BEGIN Data listing
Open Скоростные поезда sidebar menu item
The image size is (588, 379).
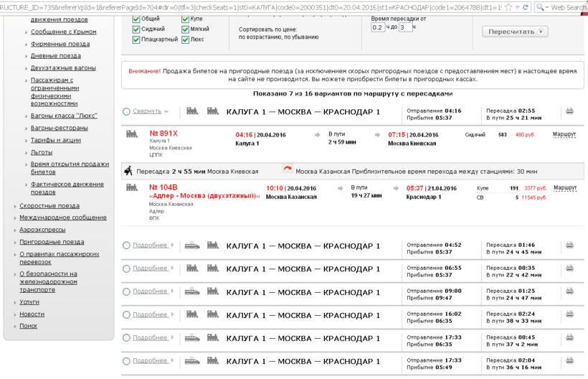pyautogui.click(x=49, y=206)
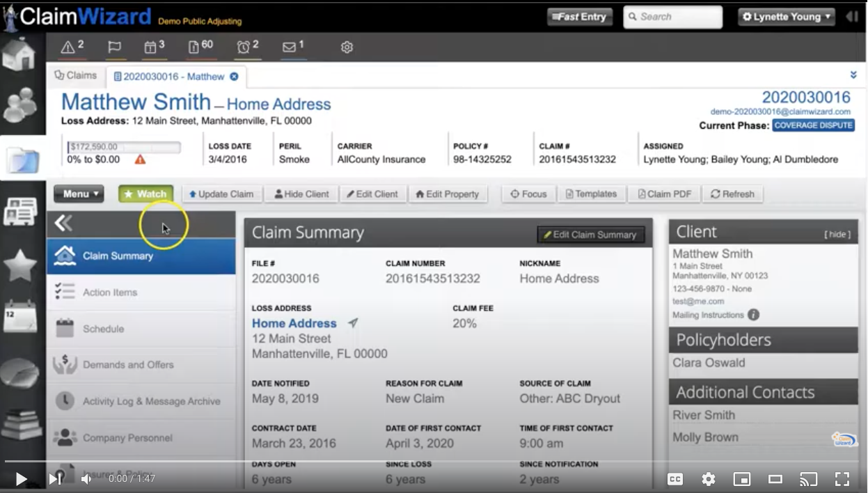Click the flag icon in the top bar
868x493 pixels.
(114, 48)
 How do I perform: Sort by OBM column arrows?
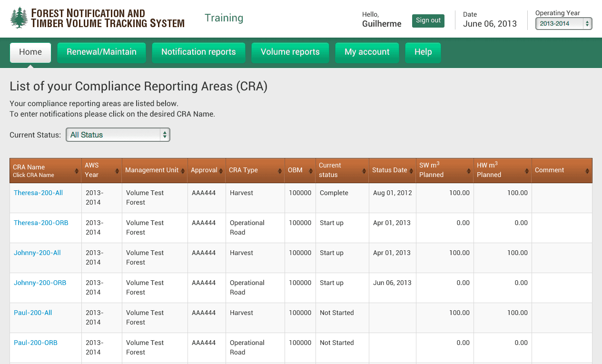pos(311,170)
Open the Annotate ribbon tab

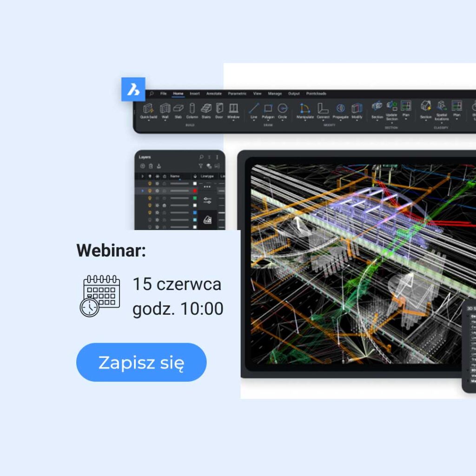click(214, 93)
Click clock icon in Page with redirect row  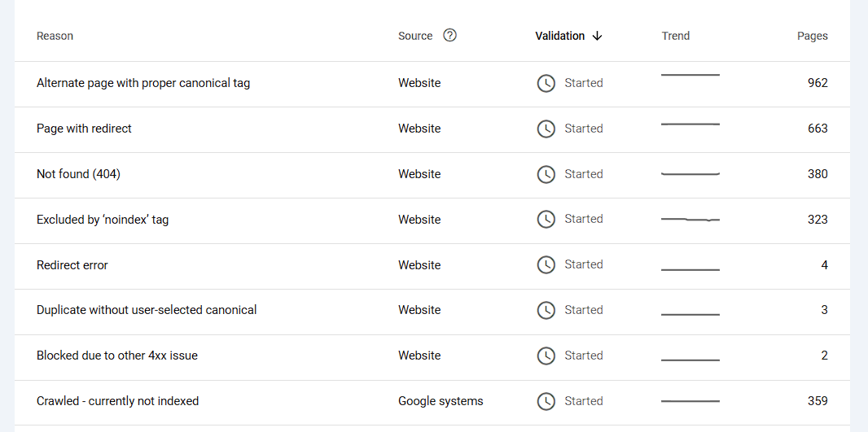tap(546, 129)
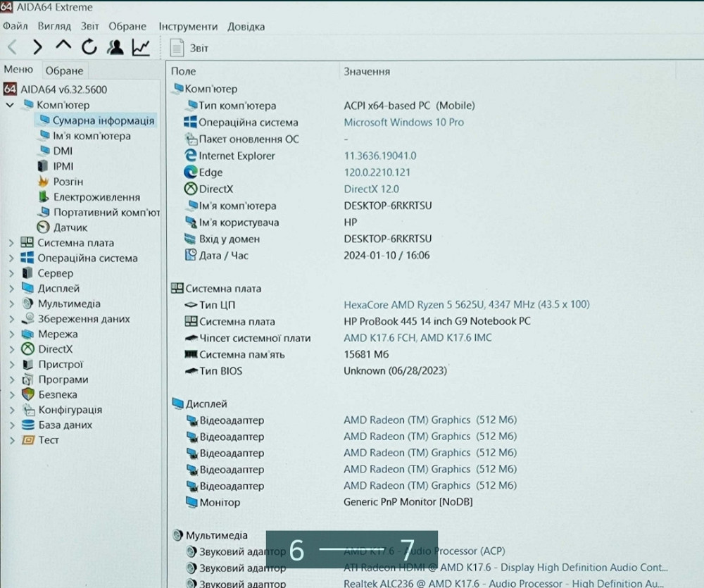Click the Back navigation arrow in toolbar

point(12,47)
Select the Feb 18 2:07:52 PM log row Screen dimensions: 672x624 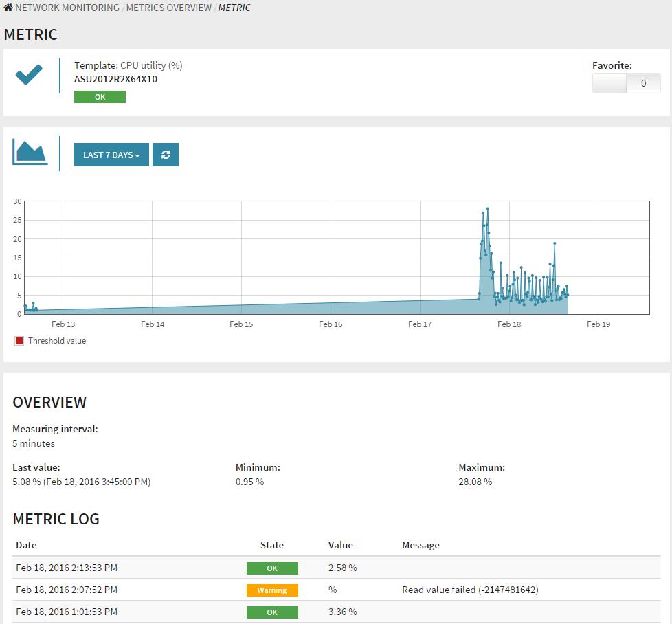(66, 590)
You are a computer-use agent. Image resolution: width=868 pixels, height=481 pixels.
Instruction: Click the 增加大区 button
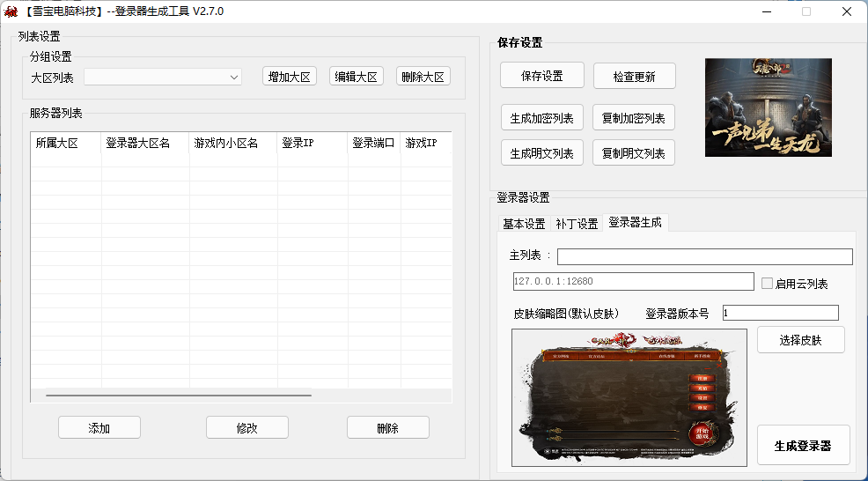pyautogui.click(x=290, y=77)
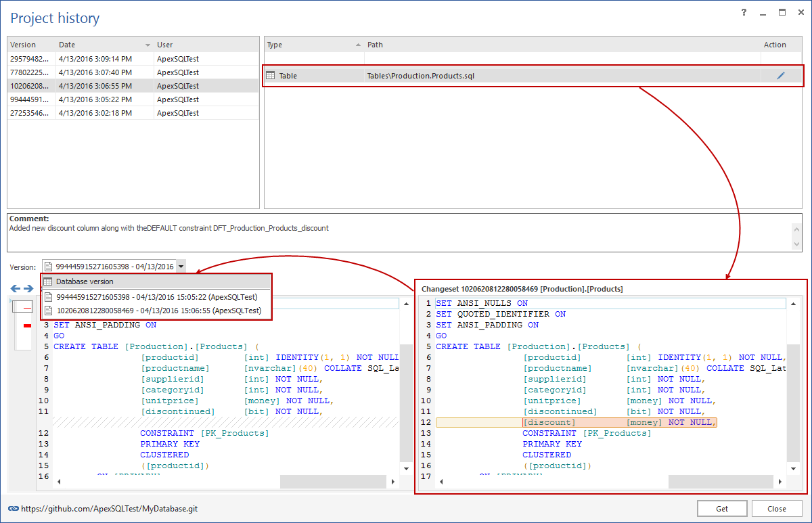Go to previous difference with left arrow

point(16,289)
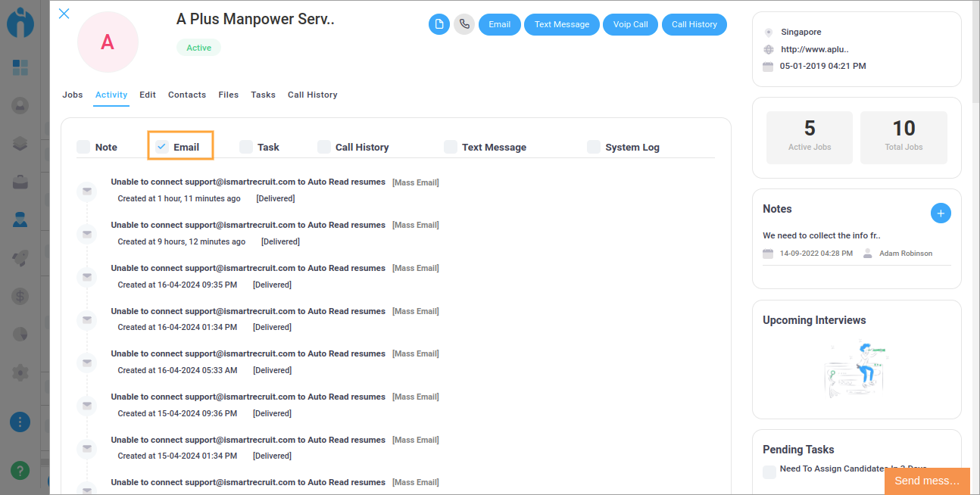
END Data listing
Copy exactly the lines that run from the one containing "You are a computer-use" to the last line of the records, both included, and leave out every picture.

You are a computer-use agent. Image resolution: width=868 pixels, height=481 pixels.
Instruction: Click the 增加大区 button
pyautogui.click(x=290, y=77)
Go to previous difference with left arrow

point(16,289)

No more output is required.